Pride: By Any Means Necessary?

There has been a viral video going around of a comic talking about how “Everthing is So Great but Nobodys Happy.” In the video, comedian Louis CK shares some appealing common wisdom.

Looking through his channel on You tube, I came across the following video in which he backhandedly addresses racism, arguing that being White is way better. Here is the video:

Regardless of his intent, it’s impossible for me not to associate his comedy with “White Pride.”

I’m a Jew, which makes me white to everyone but White people. I don’t associate White Pride with my heritage, but with the people who spray painted swastikas on synagogues in my home-town. A quick search of the phrase White Pride” online got me to the White Pride Archives: News for People Who Love Their Heritage. Without even looking at the site, I have a strong sense that what’s inside is racist. I associate the term White Pride with bigotry.

I have a very different association with the term Gay Pride. I associate Gay Pride with very positive assertions of equality.

We’re here, we’re queer, get used to it!

Perhaps the positivity of pride – be it Black Pride, White Pride, Male Pride, Women Pride, Jewish Pride or Gay Pride – is directly related to the weakness of its possessor? If a group with a lot of power has a lot of “Pride”, its bad, but if a group with little power has “Pride” its good?

Amanda Hess, writing in last week’s City Paper, reported on a criminal attack in which two transgender men were beaten by a group of Lesbian women. The attack was apparently motivated by a sense of betrayal; one of the transitioning men was a former Lesbian who was now too good for that identity. It is impossible to defend the attack, but given the difficulties of Lesbian life it’s pretty simple to see how Gay Pride morphed into these criminal actions.

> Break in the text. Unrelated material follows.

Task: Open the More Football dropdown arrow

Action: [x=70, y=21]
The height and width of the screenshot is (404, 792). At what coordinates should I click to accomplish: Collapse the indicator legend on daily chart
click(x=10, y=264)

I’ve been thinking about slippery moral slopes recently, because I’m creating some Dance on the subject. Where are the crossing points for certain ideas – like pride. I listened to the rap song “Break the Grip of Shame” by Paris yesterday. Embedded in the song is a speech by Malcolm X which proudly declaims:

“We declare our race on this earth to be a being. To be a human being. To be respected as a human being. To be given the rights of a human being. Indivisible and binding. And we intend to bring it into existence by Any Means Necessary.”

Pride is a moral stance; an assertion of worth. The communal sense of self that Pride provides perhaps only remains positive when not divorced from other aspects of a moral life.

Author: Robert Bettmann

Founder of Day Eight, and the DC Arts Writing Fellowship.

2 thoughts on “Pride: By Any Means Necessary?”

  1. Hi, Rob. Just got a chance to think over this. I do agree that the positivity of pride is “directly related to the weakness of its possessor.” But I think the positivity is also, more simply, directly related to what activities are associated with that pride.

    “White pride” is seen as negative not only because Aryan whites hold power, but also because that movement has used that power to hurt other groups—to lynch blacks, set fire to crosses in front of their homes, and to celebrate the Holocaust. A movement like “Gay pride” is seen as positive because it’s fighting against inequity and discrimination, not for it.

    If gays were to attack other groups in the name of gay pride, well, the movement might not be seen as “positive.” My story did discuss a hate crime committed by a member of the GLBT community (a lesbian) against another (a transgender man). In this case, I think the crime was designated as a “hate crime” because it was a bigoted and discriminatory act. That does not mean, however that the act was committed in the name of any sort of “lesbian pride.” If that were true—and we don’t know the true motives of the suspects, who have not been located—I think it would be an even scarier situation than it already is.

  2. Amanda – from the description provided by the victims isn’t it exactly clear what the motivation – if not motive was? To make a former community member pay for leaving the community? It sounds in your article very much like gang violence of the 80’s and 90’s. ‘Nobody leaves the family’.